The material presented
here is not Al-Anon Conference Approved Literature. It is a method
to exchange
information, ideas, feelings, problems and solutions on a personal
level.
Today my husband has obviously taken pills, but instead of arguing with him about it...I told him to go to bed and sleep it off. Meanwhile, I am up and angry that he cannot leave the drugs alone. I am angry that I have to take care of everything while he sleeps. He does not even care that it makes me angry. I know I am supposed to quit worrying about him, but I am not sure how to let go of the anger and resentment that I feel. I need Dr. Phil. I want to let go and hate feeling angry, but am not sure how not to feel angry after all these years.
Pia Melody says that you need to detach and in order to detach you have to set boundaries to protect yourself. I hear you when you say you want to let go of hate and feeling angry. I jump right in there with my husband. Oh, and of course he hates Dr. Phil. But these people have some wisdom and I think offer good advice. Dr. Phil would say, what is the payoff for you to keep doing it? For me and my angry towards my husband, it might be that I would have to replace my old friend anger with something new. For me it ties in with my love addiction and being too focused on my husband.

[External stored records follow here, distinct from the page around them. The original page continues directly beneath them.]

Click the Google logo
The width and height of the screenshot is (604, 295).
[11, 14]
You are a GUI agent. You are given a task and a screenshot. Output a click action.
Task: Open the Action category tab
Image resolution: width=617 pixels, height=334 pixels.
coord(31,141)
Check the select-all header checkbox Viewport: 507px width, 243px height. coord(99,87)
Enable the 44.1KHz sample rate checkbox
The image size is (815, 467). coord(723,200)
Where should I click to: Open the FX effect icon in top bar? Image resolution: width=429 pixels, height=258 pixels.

if it ain't working, try something new. give alanon a try.
get to at least 6 meetings before deciding if it's for you.
if you keep coming back, it will get better. and you will feel peace. you will be able to let go of the anger and resentment the more you learn about this disease. AA and the Big Book of Alcoholics Anonymous can help you understand more about what you are dealing with.
by the way, my now sober alcoholic, hated Dr. Phil when active, but says he talks "program" all the time.

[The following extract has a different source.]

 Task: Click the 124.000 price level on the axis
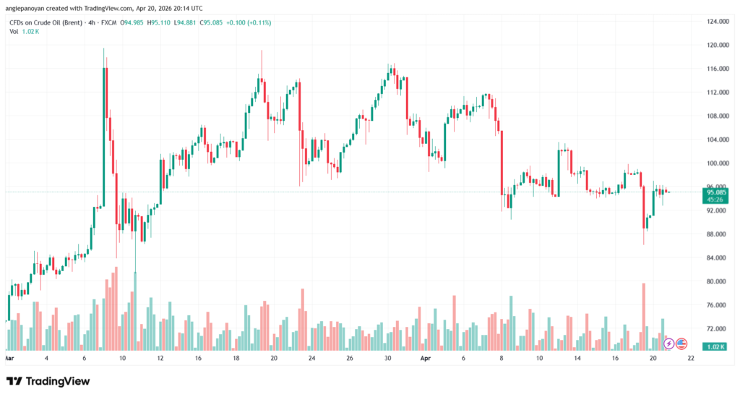pos(715,22)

I found that as I learned more about the disease, it was a lot easier to cope with my A. I learned that he wasn't drinking to spite me, or hurt me, he was drinking because, at the time, he had no more control over the disease than I did. The more I learned, the more I understood, and the more my attitude changed. Once my attitude changed, lo and behold, so did his...yadda yadda yadda.
I guess it's been about 2 years since his last binge. I asked him if he had ever just had a beer after work to unwind, and not drink to get plastered? He thought for a minute,and said no. I told him I wouldn't mind that, and he started doing it. (I know, I know, but it worked for me!) Once in awhile, he has a few too many, or sneaks a sip from a hidden bottle of Vodka, but believe me, we've come a looong way from 3 1/2 gallon bottles of Vodka in a week!!! I have set boundaries, when he was sober,( no good to say a word when he's drunk.) I told him he was not to drink anywhere near me (after he was violent). So, he'd go to his cottage or somewhere else to drink. After awhile, he missed me, and decided he'd rather be with me than alone or with his drinking buddies. It took about a year. Last year was the first vacation we ever went on together. We had a wonderful time except for one slip. I was ready to hitch-hike home! We have a lot in common and enjoy doing things together. When he is sober, he is truly my soul-mate.

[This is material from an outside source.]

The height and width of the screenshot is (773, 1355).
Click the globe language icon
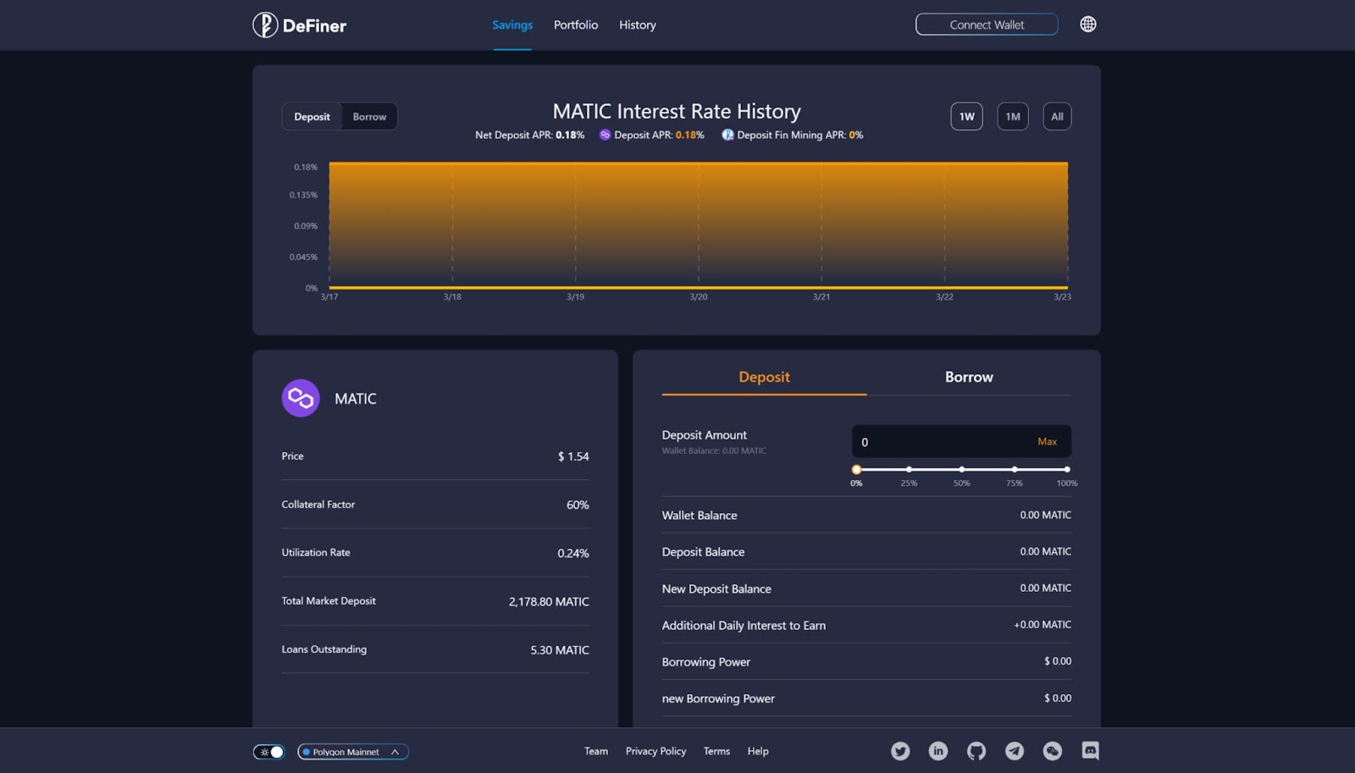tap(1088, 25)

I'm rambling, anyway, this isn't to tell you to do what I did, just to share my experience. I know that no two people are alike, but this is what worked for me. Take what you want and leave the rest, Love TLC
PS sometimes the pain and resentment will still hit me, it's hard for us to forget all the nasty deeds and words, but now, I realize that he doesn't even know some of the things he said and did. During the last slip,he wasn't even mean or cruel, but I was just as mad as if he had been. He was truly sorry for whatever he thought he did, but he didn't have a clue what he was sorry for! I had a hard time to hold back a chuckle, how ironic, eh?
I use to argue with my A also. Now I will ask him questions straight up, he has now chosen to lie to me. I am appalled that the honesty we based our relationship on, is now gone.
Hang in there, I have found that when I concentrate on me and what I need, and take care of my needs, leaves little time to concentrate on my A and his problems.